In 1999, persons unknown set off a bomb in a Moscow apartment building. Chechen terrorists were quickly blamed for the blast that ended up killing almost 300 people, and a massive Russian assault on the breakaway republic followed. Many in Russia, however, believe that the bombings were the work of the Russian government itself in order to help Vladimir Putin win the 2000 presidential election and justify all-out war against Chechnya.
“Disbelief” follows the lives of two sisters affected by the bombing and its aftermath. The first, Tanya Morozova, is a teacher living in Milwaukee, Wisconsin who learns that the bomb has killed her mother. Alonya, her sister, was actually in the apartment at the time of the attack and barely escapes with her life. Alonya ends up moving to the United States, and together the two attempt to get their lives back together.
Both women initially believe their government’s story that Chechen separatists planted the bomb, but rumors begin to filter out that Russia’s secret police, the FSB, engineered the bombing to facilitate ex-KGB hawk Putin’s election and justify the renewal of war. A TV report about FSB agents being caught planting a bomb in an apartment in the city of Ryazan won many converts to the FSB bombing theory, including former Moscow correspondent for the Wall Street Journal, David Satter. Alonya travels to Washington D.C. to hear Satter speak about the FSB’s involvement in the Moscow bombing. Soon after, the sisters are approached to appear in Andrei Nekrasov’s documentary.
Tanya ends up returning to Russia with her son to meet with other family members, investigators, and survivors of the attack. Throughout her travels, she asks everyone if they believe the government could possibly be responsible for such a heinous crime. By and large, they answer, “yes” (the exception being a nationalist friend of her mother’s who is convinced of the duplicitous nature of the Chechen people). She speaks with a Chechen man falsely accused and imprisoned for the bombing, a Chechen official, and an ex-KGB agent who is acting as the attorney representing the victims against the government.
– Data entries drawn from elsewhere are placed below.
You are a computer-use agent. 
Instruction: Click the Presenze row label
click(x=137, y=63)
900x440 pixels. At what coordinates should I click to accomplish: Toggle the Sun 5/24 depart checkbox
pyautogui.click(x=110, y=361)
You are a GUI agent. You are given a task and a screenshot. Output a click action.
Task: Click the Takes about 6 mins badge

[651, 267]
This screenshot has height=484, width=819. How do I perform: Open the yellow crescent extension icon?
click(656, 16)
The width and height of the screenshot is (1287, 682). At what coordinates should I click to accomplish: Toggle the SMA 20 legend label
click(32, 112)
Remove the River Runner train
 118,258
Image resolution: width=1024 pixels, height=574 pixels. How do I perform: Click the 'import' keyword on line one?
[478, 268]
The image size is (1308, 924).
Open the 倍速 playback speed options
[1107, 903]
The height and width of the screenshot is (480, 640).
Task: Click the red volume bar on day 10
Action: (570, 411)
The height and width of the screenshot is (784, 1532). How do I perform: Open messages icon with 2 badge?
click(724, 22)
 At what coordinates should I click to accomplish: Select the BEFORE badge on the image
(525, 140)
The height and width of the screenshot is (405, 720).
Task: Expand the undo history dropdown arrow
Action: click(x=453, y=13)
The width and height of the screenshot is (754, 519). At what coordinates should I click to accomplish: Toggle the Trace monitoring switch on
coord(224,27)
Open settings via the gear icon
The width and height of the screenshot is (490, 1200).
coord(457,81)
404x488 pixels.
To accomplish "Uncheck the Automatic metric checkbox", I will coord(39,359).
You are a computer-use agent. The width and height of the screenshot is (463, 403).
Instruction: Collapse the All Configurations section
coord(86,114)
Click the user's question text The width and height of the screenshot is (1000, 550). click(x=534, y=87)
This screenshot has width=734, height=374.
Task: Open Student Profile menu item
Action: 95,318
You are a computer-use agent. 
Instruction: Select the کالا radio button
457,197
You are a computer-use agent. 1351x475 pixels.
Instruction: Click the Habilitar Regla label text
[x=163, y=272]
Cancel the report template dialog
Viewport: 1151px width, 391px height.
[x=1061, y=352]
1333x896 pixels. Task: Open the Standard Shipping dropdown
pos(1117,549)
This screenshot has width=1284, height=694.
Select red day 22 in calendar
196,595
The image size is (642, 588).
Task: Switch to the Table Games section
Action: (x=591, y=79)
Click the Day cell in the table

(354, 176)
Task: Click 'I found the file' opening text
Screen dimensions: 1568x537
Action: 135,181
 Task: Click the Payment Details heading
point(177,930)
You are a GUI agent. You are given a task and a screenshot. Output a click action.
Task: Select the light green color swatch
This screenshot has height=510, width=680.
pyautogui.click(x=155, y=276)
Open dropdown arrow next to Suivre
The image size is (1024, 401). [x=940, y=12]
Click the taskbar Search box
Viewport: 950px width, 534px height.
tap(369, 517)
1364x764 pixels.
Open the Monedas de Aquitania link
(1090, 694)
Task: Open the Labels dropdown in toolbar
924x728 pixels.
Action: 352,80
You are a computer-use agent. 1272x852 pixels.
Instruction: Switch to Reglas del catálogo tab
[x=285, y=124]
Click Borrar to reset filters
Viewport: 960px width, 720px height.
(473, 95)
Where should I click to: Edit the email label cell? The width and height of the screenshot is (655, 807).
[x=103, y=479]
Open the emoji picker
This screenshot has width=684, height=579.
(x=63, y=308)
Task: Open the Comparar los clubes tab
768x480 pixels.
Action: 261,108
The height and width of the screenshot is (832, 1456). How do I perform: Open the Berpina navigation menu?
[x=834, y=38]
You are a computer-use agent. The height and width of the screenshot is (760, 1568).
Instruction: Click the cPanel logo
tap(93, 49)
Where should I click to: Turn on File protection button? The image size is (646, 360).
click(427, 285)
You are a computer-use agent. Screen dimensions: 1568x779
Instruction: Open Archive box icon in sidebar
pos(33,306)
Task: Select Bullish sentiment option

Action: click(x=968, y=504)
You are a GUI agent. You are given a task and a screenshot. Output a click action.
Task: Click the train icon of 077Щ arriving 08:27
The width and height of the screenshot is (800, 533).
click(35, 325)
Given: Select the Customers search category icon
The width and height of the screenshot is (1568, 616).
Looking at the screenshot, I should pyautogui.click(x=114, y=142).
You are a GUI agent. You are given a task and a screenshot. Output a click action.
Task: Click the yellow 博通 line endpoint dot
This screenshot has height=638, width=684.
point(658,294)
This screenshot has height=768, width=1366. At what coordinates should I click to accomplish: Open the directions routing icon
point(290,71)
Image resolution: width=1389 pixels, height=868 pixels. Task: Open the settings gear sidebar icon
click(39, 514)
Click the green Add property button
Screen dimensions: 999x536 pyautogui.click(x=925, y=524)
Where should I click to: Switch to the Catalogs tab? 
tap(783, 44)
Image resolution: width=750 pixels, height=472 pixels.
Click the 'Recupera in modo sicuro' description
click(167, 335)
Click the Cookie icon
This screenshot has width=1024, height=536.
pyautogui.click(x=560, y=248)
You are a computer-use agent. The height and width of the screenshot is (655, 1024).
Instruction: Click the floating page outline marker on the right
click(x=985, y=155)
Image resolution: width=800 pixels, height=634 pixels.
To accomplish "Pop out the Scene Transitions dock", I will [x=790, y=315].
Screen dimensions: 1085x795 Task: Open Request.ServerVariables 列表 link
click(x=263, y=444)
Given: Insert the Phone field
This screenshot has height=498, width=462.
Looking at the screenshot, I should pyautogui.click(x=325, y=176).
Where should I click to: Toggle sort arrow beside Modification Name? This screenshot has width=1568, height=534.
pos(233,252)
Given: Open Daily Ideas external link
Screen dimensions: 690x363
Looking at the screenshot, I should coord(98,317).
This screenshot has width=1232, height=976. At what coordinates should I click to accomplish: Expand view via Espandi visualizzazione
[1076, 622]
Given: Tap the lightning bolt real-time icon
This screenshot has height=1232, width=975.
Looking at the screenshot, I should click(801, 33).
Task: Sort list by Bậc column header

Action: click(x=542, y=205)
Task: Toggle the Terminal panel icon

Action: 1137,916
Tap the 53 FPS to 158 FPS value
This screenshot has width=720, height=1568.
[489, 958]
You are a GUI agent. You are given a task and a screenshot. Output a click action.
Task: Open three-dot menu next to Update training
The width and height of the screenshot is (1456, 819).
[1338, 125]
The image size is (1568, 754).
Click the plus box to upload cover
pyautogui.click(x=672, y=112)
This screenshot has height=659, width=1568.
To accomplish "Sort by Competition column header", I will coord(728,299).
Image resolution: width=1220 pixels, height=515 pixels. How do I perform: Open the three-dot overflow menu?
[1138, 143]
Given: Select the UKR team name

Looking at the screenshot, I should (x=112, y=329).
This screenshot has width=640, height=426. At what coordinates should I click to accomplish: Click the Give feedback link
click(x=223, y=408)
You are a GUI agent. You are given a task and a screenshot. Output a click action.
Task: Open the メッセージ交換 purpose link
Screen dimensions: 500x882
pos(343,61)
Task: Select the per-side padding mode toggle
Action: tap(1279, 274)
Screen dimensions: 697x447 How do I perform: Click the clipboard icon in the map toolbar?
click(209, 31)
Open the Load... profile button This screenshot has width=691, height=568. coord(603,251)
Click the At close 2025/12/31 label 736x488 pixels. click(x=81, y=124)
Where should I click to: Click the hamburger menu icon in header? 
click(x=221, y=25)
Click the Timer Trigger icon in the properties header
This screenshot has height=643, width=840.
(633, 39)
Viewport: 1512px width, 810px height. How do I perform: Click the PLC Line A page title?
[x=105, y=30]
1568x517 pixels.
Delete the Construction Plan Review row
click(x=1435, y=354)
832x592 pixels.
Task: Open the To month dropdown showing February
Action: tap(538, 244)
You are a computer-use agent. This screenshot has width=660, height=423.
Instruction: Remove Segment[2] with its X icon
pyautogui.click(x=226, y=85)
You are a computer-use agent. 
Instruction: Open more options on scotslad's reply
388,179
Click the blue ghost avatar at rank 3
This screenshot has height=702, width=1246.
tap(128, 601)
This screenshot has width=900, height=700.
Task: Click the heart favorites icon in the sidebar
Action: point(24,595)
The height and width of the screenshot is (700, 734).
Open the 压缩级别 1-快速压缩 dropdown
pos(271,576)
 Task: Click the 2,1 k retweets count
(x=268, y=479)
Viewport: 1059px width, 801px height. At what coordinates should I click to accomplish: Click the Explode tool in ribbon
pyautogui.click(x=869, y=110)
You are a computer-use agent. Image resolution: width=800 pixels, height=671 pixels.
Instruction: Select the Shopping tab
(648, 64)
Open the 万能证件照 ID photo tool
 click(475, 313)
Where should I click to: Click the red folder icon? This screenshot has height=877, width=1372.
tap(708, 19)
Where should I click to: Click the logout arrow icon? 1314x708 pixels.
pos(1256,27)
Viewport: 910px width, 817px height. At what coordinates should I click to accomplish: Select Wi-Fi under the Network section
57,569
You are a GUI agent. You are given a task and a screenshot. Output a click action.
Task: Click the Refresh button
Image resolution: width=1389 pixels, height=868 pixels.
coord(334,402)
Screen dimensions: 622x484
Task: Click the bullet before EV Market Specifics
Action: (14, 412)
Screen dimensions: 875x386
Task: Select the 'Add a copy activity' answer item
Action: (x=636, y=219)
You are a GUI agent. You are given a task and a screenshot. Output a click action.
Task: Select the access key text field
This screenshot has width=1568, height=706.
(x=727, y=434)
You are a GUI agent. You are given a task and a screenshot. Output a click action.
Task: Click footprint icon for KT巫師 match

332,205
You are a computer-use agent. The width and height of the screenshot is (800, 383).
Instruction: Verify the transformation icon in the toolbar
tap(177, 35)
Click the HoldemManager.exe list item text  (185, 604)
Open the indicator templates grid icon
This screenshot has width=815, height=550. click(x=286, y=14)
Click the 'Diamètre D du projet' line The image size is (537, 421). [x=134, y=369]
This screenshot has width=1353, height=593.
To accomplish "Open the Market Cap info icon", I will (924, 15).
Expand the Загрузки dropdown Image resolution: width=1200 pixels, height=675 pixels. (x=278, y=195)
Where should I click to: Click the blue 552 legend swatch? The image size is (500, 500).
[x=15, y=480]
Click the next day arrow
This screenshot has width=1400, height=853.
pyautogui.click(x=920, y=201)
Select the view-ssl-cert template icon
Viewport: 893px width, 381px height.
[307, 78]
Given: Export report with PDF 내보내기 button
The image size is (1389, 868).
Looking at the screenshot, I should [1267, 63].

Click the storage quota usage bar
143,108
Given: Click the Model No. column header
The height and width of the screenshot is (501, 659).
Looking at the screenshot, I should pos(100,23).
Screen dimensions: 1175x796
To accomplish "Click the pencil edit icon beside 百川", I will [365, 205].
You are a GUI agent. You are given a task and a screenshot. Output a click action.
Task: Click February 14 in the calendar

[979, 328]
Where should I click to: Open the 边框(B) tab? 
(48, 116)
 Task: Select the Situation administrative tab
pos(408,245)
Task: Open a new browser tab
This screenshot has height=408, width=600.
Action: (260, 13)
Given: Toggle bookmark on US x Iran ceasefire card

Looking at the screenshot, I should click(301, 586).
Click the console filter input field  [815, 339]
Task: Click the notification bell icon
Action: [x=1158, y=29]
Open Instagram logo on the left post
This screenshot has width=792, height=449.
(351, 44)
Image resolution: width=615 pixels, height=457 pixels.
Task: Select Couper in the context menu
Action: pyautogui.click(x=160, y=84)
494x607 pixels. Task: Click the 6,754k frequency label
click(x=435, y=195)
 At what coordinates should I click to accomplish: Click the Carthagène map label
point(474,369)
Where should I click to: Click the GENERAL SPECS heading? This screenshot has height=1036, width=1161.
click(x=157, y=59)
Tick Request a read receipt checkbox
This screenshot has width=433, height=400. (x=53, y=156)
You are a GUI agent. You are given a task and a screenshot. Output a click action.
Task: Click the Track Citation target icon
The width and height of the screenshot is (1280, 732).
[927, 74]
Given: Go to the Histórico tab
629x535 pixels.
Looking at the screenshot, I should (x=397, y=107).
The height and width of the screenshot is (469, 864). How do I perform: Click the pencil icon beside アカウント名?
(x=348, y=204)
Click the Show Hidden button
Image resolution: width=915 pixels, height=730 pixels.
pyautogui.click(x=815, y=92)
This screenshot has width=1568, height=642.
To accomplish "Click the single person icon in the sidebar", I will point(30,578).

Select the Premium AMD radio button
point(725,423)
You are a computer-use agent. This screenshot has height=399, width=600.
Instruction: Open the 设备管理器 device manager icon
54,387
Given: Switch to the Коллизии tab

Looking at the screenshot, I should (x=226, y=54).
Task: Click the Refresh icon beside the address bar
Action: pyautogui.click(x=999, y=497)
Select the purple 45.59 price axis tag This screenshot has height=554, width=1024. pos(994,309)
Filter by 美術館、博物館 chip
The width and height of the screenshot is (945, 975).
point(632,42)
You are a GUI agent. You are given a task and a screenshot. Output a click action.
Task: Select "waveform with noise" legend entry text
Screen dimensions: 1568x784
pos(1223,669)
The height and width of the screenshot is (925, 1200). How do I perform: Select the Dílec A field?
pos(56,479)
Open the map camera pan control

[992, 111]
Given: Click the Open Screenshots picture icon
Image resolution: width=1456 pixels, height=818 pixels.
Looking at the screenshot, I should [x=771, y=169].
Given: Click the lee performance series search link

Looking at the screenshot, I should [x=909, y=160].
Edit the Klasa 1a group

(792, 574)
“Disbelief” never gives a definitive answer to the question of who actually masterminded the 1999 Moscow apartment bombing, because there isn’t one. The movie spends an inordinate amount of time with Tanya, when it seems like Nekrasov could’ve gotten more mileage out of examining the suspicious deaths of certain key figures in the investigation, as well as the arrest of Mikhail Trepashkin, Tanya’s attorney. Tanya’s story provides a needed personal angle, but the facts of the case are almost sinister enough to carry the documentary by themselves. A subtler touch is not what was needed here, but rather a relentless flow of incriminating evidence against the government. That’s why “Disbelief” is ultimately a bit of a disappointment.
Funny how both governments and people lose their voice..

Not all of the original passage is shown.